■ PROBLEM DETAILS ■
Every record should be copied exactly, except that pictures are to be omitted.

■ ENTRIES SUPPLIED ■
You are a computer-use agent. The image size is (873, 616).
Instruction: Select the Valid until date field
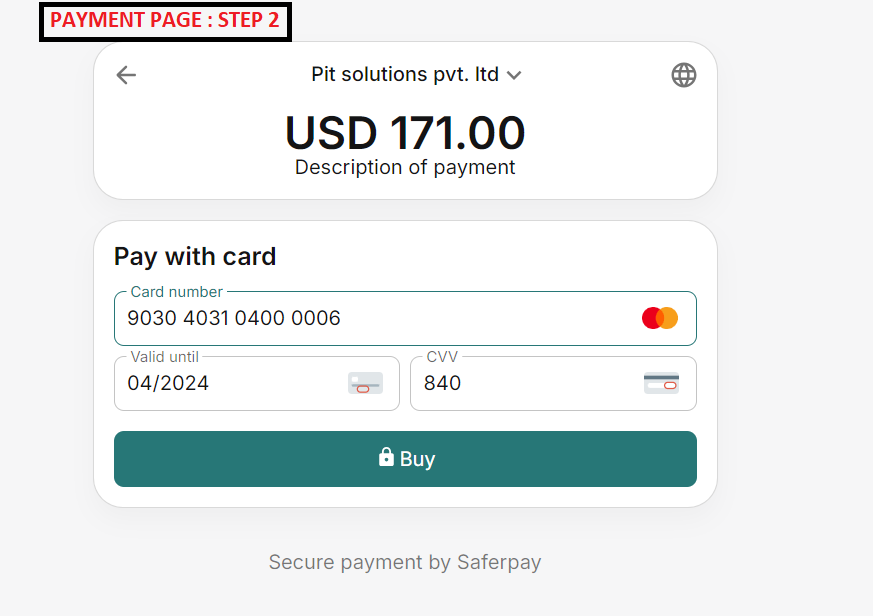[x=230, y=384]
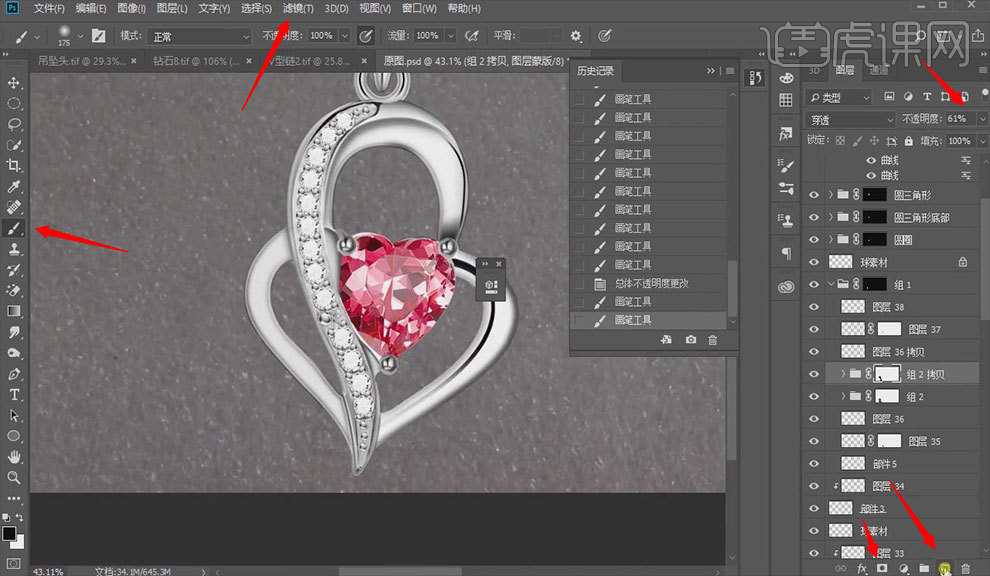
Task: Open the brush settings gear icon
Action: (x=575, y=36)
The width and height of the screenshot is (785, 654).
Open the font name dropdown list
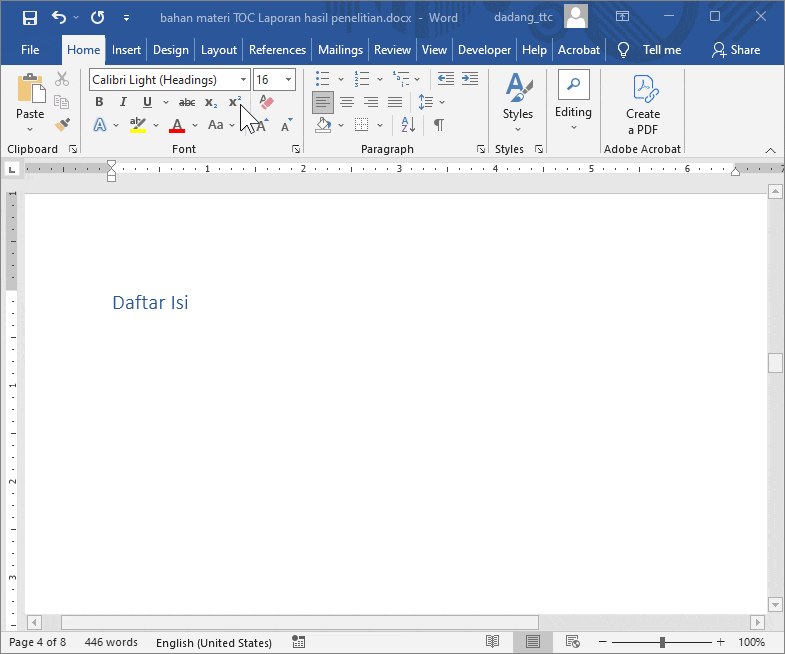click(x=244, y=80)
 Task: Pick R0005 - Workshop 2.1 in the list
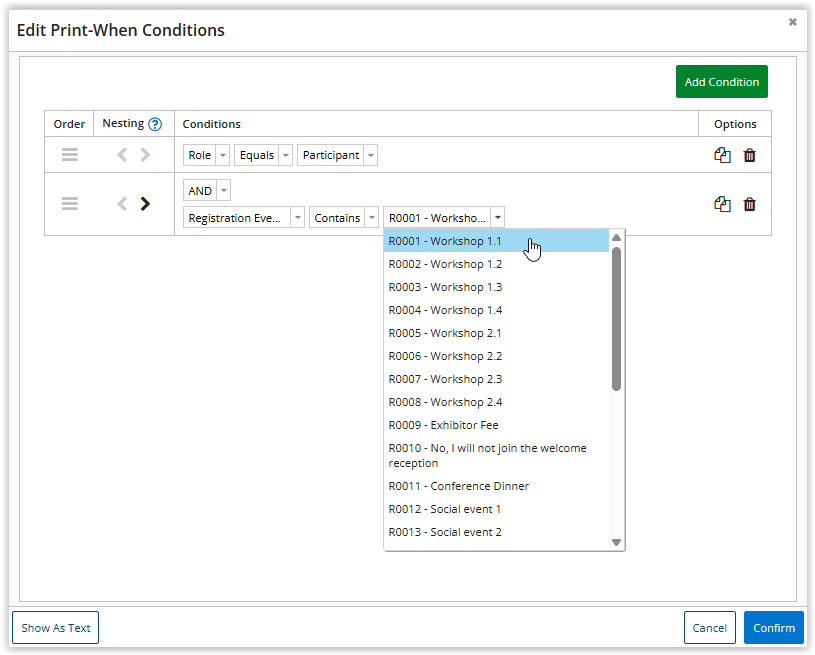pyautogui.click(x=445, y=333)
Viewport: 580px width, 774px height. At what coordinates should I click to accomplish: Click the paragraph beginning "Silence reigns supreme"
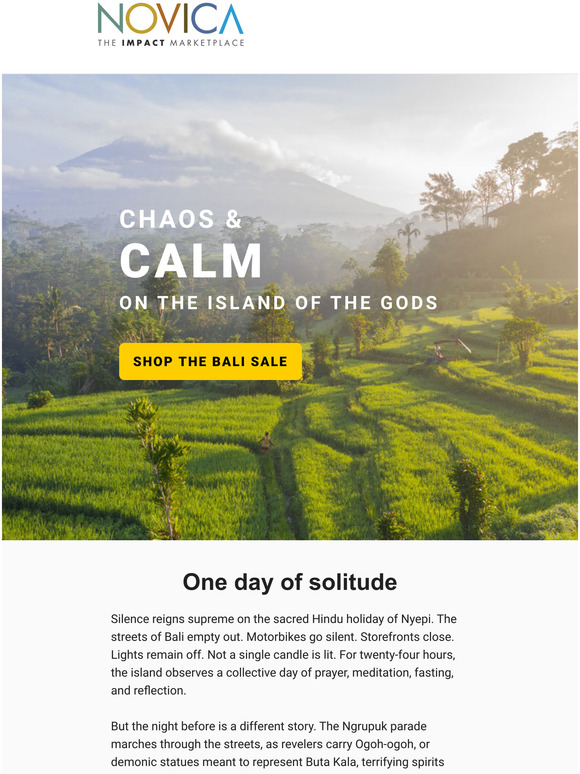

■ TASK SOLUTION ■
You are a computer-use agent. The image size is (873, 616).
Instruction: Select the Valid until date field
[x=230, y=384]
Task: Open the brush settings gear icon
Action: (x=575, y=36)
The width and height of the screenshot is (785, 654).
Open the font name dropdown list
click(x=244, y=80)
 Task: Pick R0005 - Workshop 2.1 in the list
pyautogui.click(x=445, y=333)
Viewport: 580px width, 774px height. At what coordinates should I click to accomplish: Click the paragraph beginning "Silence reigns supreme"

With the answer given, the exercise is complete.